Moller believes voice-analysis AI algorithms can be tuned to better understand intonation and inflection. “Using the word ‘Alexa’ in a broader sentence sounds different than an invocation or command. Alexa shouldn’t be waking up because you said that name in passing,” Moller says. With enough training, AI should be able to distinguish which specific tones are directed at the smart speaker.
Tech companies can also train their AI to be able to distinguish when it’s receiving background noise as opposed to being spoken to directly. “Background chatter has a unique auditory ‘signature’ that humans are very good at picking up on and selectively tuning out. There’s no reason we can’t train AI models to do the same,” Moller says.
As a precaution, AI assistants should rate the impact of the decisions they’re making and involve human decision in instances where they want to do something that is potentially sensitive. Manufacturers should bake more safeguards into their technologies to prevent sensitive information from being sent over without the explicit and clear consent of the user.
“Although Amazon did report that Alexa attempted to confirm the action it interpreted, some actions need to be more carefully managed and held to a higher standard of confirmation of the user’s intention,” says Sagi Eliyahi, CEO of Tonkean. “Humans have the same speech recognition issues, occasionally mishearing requests.
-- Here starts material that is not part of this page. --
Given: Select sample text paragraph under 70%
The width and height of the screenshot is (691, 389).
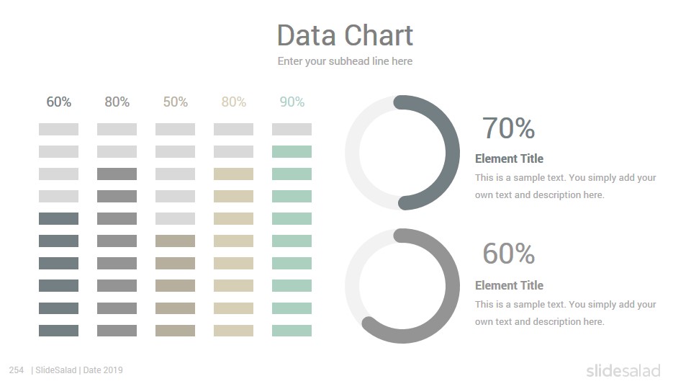Looking at the screenshot, I should tap(566, 186).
Unlike Alexa, though, a human is more likely to confirm absolutely that they understand an unclear request and, more importantly, gauge the likelihood of a request compared to past requests.”
In the Meantime…
While tech companies finetune their AI applications to reduce mistakes, users will have to make the ultimate decision on how much they want to be exposed to the potential errors that their AI-powered devices might make.
“These stories show a conflict with the amount of data that people are willing to share against the promise of new AI technologies,” says Doug Rose, data science expert and the writer of several books on AI and software. “You might tease Siri for being slow. But the best way for her to achieve greater intelligence is by invading our private conversations. So a key question over the next decade or so is how much will we allow these AI agents to peek into our behavior?”
“Which family would place a human assistant in the living room and let that person listen to any kind of conversation all of the time?” says Kaufmann, the neuroscientist from Starmind. “We should at least apply the same standards to so called ‘AI’ devices (if not higher) that we also apply to human intelligent beings when it comes to privacy, secrecy or reliability.”